Your goal: Reproduce every line of the data below without any change.

Data for locating described items
———
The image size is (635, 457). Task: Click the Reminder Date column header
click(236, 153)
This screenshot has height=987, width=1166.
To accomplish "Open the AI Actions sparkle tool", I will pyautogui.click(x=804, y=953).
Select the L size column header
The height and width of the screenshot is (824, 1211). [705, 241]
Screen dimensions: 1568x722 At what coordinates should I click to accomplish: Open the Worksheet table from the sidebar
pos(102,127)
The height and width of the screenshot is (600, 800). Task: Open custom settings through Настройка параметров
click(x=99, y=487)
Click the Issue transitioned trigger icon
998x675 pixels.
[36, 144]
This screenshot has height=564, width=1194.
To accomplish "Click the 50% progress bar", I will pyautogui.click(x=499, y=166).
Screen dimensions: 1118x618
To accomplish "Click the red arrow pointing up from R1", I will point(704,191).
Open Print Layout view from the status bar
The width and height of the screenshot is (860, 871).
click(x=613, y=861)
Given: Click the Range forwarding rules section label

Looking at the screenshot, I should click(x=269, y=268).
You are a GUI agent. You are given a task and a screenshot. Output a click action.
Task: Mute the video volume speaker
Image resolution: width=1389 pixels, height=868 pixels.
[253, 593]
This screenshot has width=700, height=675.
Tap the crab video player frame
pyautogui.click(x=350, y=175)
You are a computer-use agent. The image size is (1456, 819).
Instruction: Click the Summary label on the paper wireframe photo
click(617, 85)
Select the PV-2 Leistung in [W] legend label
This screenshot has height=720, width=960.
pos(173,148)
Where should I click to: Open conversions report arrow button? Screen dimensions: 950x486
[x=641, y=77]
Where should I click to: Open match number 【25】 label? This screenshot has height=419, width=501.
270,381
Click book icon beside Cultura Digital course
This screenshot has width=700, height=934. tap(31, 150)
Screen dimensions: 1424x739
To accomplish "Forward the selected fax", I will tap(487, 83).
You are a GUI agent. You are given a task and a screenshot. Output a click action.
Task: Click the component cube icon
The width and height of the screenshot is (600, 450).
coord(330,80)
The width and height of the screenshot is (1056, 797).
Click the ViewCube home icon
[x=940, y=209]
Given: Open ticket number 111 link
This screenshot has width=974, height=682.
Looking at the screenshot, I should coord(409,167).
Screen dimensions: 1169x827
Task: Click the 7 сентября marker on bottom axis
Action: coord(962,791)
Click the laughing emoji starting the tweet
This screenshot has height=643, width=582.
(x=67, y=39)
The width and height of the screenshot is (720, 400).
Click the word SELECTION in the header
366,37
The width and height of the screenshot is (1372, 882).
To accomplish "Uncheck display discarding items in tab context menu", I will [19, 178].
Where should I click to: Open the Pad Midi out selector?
———
Response to the task:
The image size is (635, 457). Task: Click the Reminder Date column header
click(236, 153)
This screenshot has height=987, width=1166.
To accomplish "Open the AI Actions sparkle tool", I will pyautogui.click(x=804, y=953).
Select the L size column header
The height and width of the screenshot is (824, 1211). [705, 241]
Screen dimensions: 1568x722 At what coordinates should I click to accomplish: Open the Worksheet table from the sidebar
pos(102,127)
The height and width of the screenshot is (600, 800). Task: Open custom settings through Настройка параметров
click(x=99, y=487)
Click the Issue transitioned trigger icon
998x675 pixels.
[36, 144]
This screenshot has height=564, width=1194.
To accomplish "Click the 50% progress bar", I will pyautogui.click(x=499, y=166).
Screen dimensions: 1118x618
To accomplish "Click the red arrow pointing up from R1", I will point(704,191).
Open Print Layout view from the status bar
The width and height of the screenshot is (860, 871).
click(x=613, y=861)
Given: Click the Range forwarding rules section label

Looking at the screenshot, I should click(x=269, y=268).
You are a GUI agent. You are given a task and a screenshot. Output a click action.
Task: Mute the video volume speaker
Image resolution: width=1389 pixels, height=868 pixels.
[253, 593]
This screenshot has width=700, height=675.
Tap the crab video player frame
pyautogui.click(x=350, y=175)
You are a computer-use agent. The image size is (1456, 819).
Instruction: Click the Summary label on the paper wireframe photo
click(617, 85)
Select the PV-2 Leistung in [W] legend label
This screenshot has height=720, width=960.
pos(173,148)
Where should I click to: Open conversions report arrow button? Screen dimensions: 950x486
[x=641, y=77]
Where should I click to: Open match number 【25】 label? This screenshot has height=419, width=501.
270,381
Click book icon beside Cultura Digital course
This screenshot has width=700, height=934. tap(31, 150)
Screen dimensions: 1424x739
To accomplish "Forward the selected fax", I will tap(487, 83).
You are a GUI agent. You are given a task and a screenshot. Output a click action.
Task: Click the component cube icon
The width and height of the screenshot is (600, 450).
coord(330,80)
The width and height of the screenshot is (1056, 797).
Click the ViewCube home icon
[x=940, y=209]
Given: Open ticket number 111 link
This screenshot has width=974, height=682.
Looking at the screenshot, I should coord(409,167).
Screen dimensions: 1169x827
Task: Click the 7 сентября marker on bottom axis
Action: coord(962,791)
Click the laughing emoji starting the tweet
This screenshot has height=643, width=582.
(x=67, y=39)
The width and height of the screenshot is (720, 400).
Click the word SELECTION in the header
366,37
The width and height of the screenshot is (1372, 882).
To accomplish "Uncheck display discarding items in tab context menu", I will [19, 178].
Where should I click to: Open the Pad Midi out selector?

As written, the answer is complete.